White admitted in his plea agreement that: the victim was 17 years old; White and his codefendant communicated with the victim by text and video chat; they drove to Stephenville, Texas to pick the victim up from her parents' house; they took her to a Houston motel and used their cellphones to record themselves simultaneously having sex with her; they discussed their plan to sell the video; White's sister took the victim to buy lingerie so that they could post pictures of her wearing lingerie to solicit customers on Backpage.com; White and others posted pictures of the victim and set up a phone number for potential clients to call; more than 300 people expressed interest in having sex with the victim; White and his co-defendant brought the victim to customers' homes, motels, and truck stops and had her walk the streets so that she would engage in commercial sex for their profit; they had the victim engage in anal sex for additional money; and the victim was not allowed to keep any of the money received for her sexual services. Plea Agreement (Doc. # 51) at 9-10. These facts plainly establish the elements of child sex trafficking, i.e., that the defendants used means of interstate commerce, that the victim was under 18 years of age, that White had sufficient opportunity to observe the victim, and that White caused the victim to engage in commercial sex acts for his profit.

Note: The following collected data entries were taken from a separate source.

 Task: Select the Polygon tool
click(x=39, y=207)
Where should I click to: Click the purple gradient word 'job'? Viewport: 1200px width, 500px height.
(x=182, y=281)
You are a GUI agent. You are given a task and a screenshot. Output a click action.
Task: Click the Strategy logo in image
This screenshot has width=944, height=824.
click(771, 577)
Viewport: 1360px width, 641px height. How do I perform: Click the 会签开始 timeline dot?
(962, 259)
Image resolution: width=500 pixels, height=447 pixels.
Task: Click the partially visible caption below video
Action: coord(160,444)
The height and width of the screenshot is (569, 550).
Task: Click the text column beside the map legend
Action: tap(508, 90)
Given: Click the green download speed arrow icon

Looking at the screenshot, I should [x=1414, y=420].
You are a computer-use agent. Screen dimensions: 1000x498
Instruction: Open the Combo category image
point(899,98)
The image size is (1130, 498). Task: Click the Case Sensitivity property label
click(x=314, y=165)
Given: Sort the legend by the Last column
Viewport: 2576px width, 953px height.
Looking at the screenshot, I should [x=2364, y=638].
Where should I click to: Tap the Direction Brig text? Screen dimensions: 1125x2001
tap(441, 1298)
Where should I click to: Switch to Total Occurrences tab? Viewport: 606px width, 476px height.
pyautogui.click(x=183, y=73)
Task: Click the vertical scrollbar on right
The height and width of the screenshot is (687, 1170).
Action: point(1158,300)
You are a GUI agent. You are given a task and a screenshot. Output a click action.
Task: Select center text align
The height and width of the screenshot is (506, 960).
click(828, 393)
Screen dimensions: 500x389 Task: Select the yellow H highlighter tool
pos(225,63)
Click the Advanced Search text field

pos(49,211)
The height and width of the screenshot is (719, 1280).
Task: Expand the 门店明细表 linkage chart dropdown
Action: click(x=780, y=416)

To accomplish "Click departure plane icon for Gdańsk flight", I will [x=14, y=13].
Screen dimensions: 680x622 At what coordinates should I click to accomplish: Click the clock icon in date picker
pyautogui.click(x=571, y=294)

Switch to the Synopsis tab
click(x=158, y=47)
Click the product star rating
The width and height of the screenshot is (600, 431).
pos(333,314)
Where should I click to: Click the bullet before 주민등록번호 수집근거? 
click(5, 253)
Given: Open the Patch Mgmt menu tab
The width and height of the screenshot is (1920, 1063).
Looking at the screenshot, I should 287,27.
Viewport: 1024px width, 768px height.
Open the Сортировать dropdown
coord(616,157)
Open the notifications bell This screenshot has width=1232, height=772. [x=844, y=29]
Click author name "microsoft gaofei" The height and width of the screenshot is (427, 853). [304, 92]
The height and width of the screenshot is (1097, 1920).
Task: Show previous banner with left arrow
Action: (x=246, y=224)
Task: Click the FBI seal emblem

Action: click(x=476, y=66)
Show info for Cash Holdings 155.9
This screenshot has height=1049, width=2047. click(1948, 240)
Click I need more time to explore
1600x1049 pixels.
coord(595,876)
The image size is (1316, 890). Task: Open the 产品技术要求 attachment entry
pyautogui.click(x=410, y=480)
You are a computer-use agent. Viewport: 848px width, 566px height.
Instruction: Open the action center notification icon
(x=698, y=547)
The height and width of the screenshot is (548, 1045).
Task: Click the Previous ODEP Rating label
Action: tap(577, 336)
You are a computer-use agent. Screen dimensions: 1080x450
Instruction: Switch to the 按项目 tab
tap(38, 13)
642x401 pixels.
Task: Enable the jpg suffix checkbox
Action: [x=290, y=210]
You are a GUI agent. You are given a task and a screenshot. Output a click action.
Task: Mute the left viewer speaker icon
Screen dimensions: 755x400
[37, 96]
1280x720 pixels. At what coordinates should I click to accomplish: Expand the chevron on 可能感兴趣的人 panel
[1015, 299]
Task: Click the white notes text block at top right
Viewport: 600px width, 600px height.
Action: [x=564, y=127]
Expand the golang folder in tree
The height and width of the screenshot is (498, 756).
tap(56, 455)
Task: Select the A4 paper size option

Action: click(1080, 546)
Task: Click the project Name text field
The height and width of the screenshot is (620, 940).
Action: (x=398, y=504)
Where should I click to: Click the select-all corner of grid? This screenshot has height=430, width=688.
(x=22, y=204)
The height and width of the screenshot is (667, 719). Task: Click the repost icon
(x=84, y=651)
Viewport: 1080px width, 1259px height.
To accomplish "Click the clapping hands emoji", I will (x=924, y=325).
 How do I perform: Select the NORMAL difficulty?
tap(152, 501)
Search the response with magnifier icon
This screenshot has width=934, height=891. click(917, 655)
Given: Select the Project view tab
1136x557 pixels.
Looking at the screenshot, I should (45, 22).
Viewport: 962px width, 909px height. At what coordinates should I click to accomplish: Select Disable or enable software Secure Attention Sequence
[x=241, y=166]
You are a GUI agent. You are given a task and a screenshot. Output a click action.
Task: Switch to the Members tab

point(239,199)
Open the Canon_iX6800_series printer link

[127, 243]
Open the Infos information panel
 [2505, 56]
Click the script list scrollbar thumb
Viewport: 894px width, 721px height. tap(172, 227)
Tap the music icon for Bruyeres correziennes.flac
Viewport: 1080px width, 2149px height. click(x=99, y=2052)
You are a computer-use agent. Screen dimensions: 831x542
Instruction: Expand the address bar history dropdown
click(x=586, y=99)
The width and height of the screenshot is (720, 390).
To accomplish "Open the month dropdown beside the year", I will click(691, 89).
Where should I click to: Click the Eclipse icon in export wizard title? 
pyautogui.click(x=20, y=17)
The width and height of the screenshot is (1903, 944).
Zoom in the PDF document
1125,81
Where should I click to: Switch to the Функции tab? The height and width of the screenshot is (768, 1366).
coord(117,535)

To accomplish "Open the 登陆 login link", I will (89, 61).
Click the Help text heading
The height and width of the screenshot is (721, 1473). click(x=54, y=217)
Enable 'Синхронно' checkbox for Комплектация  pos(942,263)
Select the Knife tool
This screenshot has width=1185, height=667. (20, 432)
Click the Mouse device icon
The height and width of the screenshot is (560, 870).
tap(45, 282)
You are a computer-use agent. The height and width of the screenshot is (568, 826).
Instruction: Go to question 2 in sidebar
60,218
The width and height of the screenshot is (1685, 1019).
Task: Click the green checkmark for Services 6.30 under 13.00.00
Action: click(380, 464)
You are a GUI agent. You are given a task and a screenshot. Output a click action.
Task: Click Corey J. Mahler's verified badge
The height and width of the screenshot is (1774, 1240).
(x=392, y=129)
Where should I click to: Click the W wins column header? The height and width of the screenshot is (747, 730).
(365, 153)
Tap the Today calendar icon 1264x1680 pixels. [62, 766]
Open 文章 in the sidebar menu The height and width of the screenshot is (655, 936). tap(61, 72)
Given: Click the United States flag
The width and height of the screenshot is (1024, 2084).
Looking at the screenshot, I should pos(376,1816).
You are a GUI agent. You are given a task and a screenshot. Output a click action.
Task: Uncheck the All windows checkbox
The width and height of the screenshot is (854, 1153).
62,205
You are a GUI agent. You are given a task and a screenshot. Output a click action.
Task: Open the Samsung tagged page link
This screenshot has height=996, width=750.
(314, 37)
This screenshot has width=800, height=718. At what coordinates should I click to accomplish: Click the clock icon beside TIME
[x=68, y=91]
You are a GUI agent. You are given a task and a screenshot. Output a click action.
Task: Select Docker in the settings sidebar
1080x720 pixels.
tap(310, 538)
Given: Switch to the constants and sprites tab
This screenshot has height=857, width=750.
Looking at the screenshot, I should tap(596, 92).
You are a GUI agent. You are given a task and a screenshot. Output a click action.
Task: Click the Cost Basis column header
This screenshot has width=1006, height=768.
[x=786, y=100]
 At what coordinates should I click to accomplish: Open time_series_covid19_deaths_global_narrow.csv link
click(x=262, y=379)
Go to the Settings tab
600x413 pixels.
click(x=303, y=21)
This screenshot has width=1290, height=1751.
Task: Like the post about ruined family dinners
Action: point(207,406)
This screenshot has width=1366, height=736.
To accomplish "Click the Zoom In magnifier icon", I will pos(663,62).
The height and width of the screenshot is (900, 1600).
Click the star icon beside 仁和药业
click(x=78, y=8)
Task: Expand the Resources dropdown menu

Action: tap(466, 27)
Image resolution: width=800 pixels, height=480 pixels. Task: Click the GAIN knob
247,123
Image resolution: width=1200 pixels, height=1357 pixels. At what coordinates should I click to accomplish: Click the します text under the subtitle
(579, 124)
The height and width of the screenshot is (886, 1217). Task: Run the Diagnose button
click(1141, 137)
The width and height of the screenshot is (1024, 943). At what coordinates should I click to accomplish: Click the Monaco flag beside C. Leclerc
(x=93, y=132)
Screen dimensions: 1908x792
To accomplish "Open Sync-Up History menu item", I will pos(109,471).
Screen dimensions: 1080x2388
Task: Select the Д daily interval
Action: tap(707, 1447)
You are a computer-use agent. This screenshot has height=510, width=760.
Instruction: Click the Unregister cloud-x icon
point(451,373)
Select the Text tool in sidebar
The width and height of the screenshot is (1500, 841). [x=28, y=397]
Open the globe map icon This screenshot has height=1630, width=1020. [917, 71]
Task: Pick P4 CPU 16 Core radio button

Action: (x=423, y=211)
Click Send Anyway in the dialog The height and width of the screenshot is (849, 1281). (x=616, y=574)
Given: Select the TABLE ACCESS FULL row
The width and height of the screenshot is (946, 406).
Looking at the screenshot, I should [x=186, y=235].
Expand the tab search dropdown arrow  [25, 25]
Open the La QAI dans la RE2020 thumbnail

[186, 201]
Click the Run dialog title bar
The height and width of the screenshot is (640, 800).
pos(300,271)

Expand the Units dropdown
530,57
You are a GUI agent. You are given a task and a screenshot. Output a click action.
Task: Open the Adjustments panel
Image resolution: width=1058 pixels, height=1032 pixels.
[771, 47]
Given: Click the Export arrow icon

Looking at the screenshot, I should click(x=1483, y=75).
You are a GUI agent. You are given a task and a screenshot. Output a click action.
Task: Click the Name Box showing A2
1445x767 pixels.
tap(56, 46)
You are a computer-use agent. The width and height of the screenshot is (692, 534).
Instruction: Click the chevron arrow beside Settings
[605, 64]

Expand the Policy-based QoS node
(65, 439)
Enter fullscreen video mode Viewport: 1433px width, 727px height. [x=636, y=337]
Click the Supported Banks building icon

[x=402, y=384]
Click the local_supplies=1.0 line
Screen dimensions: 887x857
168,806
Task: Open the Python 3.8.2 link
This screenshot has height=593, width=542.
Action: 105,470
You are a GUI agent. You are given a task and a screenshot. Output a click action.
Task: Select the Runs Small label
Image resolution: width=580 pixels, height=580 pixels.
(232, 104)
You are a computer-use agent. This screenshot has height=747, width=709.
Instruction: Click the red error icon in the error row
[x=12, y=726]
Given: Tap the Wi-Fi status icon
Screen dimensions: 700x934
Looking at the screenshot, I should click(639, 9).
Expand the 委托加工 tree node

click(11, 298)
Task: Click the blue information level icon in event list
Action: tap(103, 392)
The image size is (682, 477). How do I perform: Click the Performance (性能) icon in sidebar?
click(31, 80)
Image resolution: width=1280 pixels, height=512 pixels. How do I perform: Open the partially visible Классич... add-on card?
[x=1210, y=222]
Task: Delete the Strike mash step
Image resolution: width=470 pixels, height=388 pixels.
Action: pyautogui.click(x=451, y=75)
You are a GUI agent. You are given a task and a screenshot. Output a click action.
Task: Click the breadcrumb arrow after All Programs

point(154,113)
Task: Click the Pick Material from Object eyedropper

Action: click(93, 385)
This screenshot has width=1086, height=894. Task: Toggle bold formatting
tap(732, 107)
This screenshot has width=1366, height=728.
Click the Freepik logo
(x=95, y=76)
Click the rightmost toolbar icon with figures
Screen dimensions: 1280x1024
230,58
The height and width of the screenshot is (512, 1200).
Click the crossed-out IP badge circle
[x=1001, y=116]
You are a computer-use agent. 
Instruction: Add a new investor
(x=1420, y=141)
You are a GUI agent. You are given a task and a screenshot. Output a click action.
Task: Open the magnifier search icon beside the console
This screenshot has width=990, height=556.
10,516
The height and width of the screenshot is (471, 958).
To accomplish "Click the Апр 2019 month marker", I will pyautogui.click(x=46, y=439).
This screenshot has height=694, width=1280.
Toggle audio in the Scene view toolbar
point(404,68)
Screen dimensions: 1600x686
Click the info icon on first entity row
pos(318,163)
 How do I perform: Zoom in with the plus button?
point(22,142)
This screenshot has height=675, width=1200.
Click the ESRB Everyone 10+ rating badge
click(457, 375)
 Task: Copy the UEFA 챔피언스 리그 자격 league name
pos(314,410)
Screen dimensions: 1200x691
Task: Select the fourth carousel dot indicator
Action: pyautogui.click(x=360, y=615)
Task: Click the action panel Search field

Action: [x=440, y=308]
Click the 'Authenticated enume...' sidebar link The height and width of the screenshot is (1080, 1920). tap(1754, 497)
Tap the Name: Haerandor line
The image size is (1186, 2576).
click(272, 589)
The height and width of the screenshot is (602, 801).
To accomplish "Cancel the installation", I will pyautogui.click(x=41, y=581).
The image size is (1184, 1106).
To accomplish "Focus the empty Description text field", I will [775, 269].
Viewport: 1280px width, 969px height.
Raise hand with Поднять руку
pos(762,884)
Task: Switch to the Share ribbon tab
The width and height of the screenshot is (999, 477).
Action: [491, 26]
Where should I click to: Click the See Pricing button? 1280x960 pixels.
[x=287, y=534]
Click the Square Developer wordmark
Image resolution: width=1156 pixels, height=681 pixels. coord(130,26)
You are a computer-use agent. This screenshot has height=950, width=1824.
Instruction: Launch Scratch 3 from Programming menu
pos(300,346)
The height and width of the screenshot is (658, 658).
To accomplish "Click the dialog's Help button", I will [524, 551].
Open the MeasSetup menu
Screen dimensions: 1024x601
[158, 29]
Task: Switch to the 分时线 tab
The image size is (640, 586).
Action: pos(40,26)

White's ineffective assistance of counsel claim is based on his misunderstanding of the mens rea element of the crime. Because the victim was under 18 years of age, the government would not have been required to prove the use of force, threats of force, fraud, or coercion had White gone to trial. Counsel did not render deficient performance by failing to incorrectly inform White to the contrary. White therefore fails to demonstrate ineffective assistance of counsel, and he is not entitled to relief.
IV. Conclusion
For the foregoing reasons, White's motion is denied.
V. Certificate Of Appealability
White has not requested a certificate of appealability (“COA”), but this Court may determine whether he is entitled to this relief in light of the foregoing rulings. See Alexander v. Johnson, 211 F.3d 895, 898 (5th Cir. 2000) (“It is perfectly lawful for district court's [sic] to deny COA sua sponte. The statute does not require that a petitioner move for a COA; it merely states that an appeal may not be taken without a certificate of appealability having been issued.”) A defendant may obtain a COA either from the district court or an appellate court, but an appellate court will not consider a request for a COA until the district court has denied such a request. See Whitehead v. Johnson, 157 F.3d 384, 388 (5th Cir. 1988); see also Hill v. Johnson, 114 F.3d 78, 82 (5th Cir. 1997) (“[T]he district court should continue to review COA requests before the court of appeals does.”).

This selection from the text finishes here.